Prior to yesterday, was Saturday, September 4, 2010 and we left Annie here at the house while we drove down to San Carlos to celebrate my sister Mindy’s 50th birthday party, taking place at her house. I'm not sure how far we had traveled en route to the party before I took a major hit of paralysis that lasted hours, not minutes and made for a terribly embarrassing entrance into what was a very jovial and joy filled home, full of family and close friends. I know that I have failed in the past in trying to describe how it feels to be carried by one or two people and not be able to see them or speak to them but hear them as if you were looking them in the face while they spoke to you. It's a curious experience in one way and it's maddening in many others. One thing you do become very, very adept and skilled at is the ability to perceive stress, sadness, anxiousness, happiness and other emotions using only your senses of hearing and touch. Over the last four years I've really come to believe that the blind often see far more than those who are limited to their sight. Add to this that my right arm/elbow was extremely weak and very painful and it made for very slow and deliberate movements, but only when needed. Anyway, I digress. Judging by the smile on my sister's face, I believe that the party was a resounding success and I know from my perspective that I really enjoyed my time and being able to speak with, and hang with some of those are most dear to me. By 9:30 PM that night, we were back on the road on our way home to our puppy dog who felt left behind and neglected and to our house that looked left behind and neglected... sink full of dishes, full trash cans, overflowing laundry; you get the picture.

Prior to Saturday, was a pretty full day on Friday of which only the midmorning hours were productive on my end. Sometime, very shortly after lunch, I had been eating a small bag of carrots while sitting at the counter in the dining room/kitchen and I realized that I was beginning to fade, so my goal was to go around the counter into the kitchen and grabbed a plastic cup, fill it with water and put Effor-K tab indent and get to my black chair in the living room. I believe I made it to the end of the counter when I realized I had a very brief option of leaning against and then sliding down a wall versus walking a couple more steps and then falling in an unknown direction, so I took the sliding option and wound up on the floor way between the kitchen and the living room. I was able to get my cell phone out and speed dial CC before gravity bullied me all the way to the ground. I have no idea how long I laid on the floor until CC came home, still with a car load of kids who needed to be dropped off at their respective homes. For the first time in a very long time, I had considered calling 911 but being that I was home alone and that Annie was not crated, I didn't know how that would work out especially being that she becomes very anxious and defensive when I am experiencing an attack or hurt. I guess I have to make some phone calls to the local fire department to find out what they would suggest regarding something like this, should it happen in the future...

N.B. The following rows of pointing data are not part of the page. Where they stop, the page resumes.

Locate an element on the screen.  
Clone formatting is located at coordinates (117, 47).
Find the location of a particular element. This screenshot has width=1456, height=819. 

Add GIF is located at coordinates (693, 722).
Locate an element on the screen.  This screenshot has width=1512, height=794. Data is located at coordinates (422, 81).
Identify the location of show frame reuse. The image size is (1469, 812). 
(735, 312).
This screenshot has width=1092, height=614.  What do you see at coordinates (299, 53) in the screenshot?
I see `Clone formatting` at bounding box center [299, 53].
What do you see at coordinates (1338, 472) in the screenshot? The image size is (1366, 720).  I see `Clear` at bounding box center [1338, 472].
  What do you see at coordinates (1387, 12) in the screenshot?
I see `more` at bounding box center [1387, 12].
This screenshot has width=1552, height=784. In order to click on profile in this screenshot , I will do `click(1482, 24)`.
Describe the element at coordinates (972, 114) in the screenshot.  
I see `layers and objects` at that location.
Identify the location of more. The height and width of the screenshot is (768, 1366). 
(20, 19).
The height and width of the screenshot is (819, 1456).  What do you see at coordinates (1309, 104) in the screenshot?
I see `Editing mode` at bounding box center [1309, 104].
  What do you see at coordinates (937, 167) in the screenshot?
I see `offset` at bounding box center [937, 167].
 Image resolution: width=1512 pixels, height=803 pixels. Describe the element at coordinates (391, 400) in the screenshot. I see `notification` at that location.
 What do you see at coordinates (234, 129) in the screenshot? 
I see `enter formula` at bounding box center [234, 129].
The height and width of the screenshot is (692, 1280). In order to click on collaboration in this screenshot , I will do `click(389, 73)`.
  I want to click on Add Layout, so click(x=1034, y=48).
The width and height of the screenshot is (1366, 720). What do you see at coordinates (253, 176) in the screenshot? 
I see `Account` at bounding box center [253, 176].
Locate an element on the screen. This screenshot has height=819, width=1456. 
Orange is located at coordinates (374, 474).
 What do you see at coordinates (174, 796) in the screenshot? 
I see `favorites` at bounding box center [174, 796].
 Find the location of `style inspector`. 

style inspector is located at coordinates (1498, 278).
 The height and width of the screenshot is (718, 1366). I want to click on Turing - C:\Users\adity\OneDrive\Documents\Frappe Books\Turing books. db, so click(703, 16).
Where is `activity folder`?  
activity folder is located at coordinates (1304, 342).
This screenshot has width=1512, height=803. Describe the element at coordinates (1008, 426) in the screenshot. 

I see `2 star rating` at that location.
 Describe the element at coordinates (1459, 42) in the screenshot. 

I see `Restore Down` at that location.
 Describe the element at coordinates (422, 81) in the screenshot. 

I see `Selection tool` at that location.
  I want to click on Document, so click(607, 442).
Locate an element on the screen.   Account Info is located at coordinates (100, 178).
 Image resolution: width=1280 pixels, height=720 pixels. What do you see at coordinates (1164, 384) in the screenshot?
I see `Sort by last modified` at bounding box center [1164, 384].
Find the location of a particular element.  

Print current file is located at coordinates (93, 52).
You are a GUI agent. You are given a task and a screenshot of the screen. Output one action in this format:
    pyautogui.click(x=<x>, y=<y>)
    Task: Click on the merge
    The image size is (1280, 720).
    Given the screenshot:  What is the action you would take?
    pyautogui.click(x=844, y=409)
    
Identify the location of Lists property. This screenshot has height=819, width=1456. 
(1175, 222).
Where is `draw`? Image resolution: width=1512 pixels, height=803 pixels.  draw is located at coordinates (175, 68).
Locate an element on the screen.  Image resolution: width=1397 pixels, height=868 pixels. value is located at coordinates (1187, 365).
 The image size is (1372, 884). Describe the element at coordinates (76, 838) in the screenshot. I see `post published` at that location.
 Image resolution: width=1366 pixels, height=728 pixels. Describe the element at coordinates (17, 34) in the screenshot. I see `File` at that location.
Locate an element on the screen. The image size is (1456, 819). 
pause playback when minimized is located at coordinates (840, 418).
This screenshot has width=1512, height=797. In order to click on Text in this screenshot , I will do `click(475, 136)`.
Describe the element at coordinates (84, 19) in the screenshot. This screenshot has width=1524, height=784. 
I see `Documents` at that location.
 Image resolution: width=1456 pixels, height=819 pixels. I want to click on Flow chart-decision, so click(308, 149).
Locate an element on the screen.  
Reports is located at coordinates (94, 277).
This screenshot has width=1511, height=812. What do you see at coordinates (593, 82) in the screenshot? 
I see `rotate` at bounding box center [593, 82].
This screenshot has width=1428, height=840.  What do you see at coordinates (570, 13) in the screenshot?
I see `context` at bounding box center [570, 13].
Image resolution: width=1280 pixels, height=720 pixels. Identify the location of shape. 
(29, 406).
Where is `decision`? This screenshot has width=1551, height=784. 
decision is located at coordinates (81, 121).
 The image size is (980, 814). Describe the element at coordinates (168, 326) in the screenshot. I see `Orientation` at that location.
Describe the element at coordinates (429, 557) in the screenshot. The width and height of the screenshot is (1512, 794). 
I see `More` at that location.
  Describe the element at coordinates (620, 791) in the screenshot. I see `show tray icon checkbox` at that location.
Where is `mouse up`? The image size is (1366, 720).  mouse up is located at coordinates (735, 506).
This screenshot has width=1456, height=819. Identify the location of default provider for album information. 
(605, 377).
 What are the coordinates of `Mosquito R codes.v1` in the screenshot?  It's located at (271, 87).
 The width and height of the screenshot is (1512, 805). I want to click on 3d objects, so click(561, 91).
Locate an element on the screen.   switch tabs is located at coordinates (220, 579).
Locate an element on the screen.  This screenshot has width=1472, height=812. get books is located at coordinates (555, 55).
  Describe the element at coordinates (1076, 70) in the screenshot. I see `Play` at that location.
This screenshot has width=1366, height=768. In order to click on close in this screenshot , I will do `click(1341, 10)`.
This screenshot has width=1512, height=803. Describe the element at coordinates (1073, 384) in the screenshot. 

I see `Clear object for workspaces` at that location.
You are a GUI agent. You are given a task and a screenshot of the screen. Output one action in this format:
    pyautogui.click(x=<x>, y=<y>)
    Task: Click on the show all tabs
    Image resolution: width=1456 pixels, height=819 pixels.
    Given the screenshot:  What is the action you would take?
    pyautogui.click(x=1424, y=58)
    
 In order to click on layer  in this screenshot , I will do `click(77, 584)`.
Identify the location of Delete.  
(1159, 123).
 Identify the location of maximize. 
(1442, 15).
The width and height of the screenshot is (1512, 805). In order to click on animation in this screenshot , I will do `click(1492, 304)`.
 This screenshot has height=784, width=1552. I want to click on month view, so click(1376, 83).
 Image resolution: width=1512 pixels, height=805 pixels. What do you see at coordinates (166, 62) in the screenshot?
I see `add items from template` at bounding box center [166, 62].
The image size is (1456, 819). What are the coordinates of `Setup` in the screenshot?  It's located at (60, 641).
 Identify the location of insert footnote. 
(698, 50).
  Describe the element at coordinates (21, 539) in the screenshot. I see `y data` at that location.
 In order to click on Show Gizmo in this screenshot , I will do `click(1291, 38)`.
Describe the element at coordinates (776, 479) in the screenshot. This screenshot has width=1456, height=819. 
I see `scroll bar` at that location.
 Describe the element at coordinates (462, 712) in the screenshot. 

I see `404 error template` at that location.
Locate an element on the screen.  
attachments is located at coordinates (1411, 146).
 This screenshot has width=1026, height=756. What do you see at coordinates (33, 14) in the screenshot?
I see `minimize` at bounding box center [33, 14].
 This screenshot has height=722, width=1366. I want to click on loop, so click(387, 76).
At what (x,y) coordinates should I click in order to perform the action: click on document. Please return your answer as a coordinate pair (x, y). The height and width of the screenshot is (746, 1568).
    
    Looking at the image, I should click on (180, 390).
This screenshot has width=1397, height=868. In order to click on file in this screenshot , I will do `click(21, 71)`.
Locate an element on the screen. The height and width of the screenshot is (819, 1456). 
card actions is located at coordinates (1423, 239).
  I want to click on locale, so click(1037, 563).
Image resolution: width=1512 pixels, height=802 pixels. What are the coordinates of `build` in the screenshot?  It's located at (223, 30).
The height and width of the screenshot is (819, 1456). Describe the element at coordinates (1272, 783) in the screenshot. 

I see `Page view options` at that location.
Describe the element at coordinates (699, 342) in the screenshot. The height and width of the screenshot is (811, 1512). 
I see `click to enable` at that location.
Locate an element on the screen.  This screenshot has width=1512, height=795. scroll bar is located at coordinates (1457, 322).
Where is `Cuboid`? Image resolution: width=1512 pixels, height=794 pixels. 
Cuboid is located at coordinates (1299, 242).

Once CC and the kids got home, they crated Annie and brought over an next door neighbor who helped CC lift me off the ground and get me into my black chair. I remained nearly fully paralyzed for the better part of the day, which sucked. Unfortunately, either during the slide/fall or my battle with gravity once I was on the ground, my right elbow and arm became very painful and weak and I was unable to bear weight on my right side until today.

My recollection of Thursday, September 2, 2010 was getting up in the morning and taking my chair and getting Annie out for a walk before going with CC to our PT appointment that morning. Being that CC and I go together on Thursdays to physical therapy, CC is now usually the first one called in so that she is able to be taken care of before I am called into a room, just in case things go south with me so she doesn't miss out on her appointment. Indeed, this was a good decision on this particular Thursday because I only made it partway through the muscle massage and stretching when I could feel an attack beginning and me fading. We made it home without incident but it seems that the walk from the Van into the house was the very last walking that I would do for the rest of the day, in that I went into full paralysis while in my black chair and later that afternoon had to be helped up stairs by both CC and Missy who helped me get into bed for the night.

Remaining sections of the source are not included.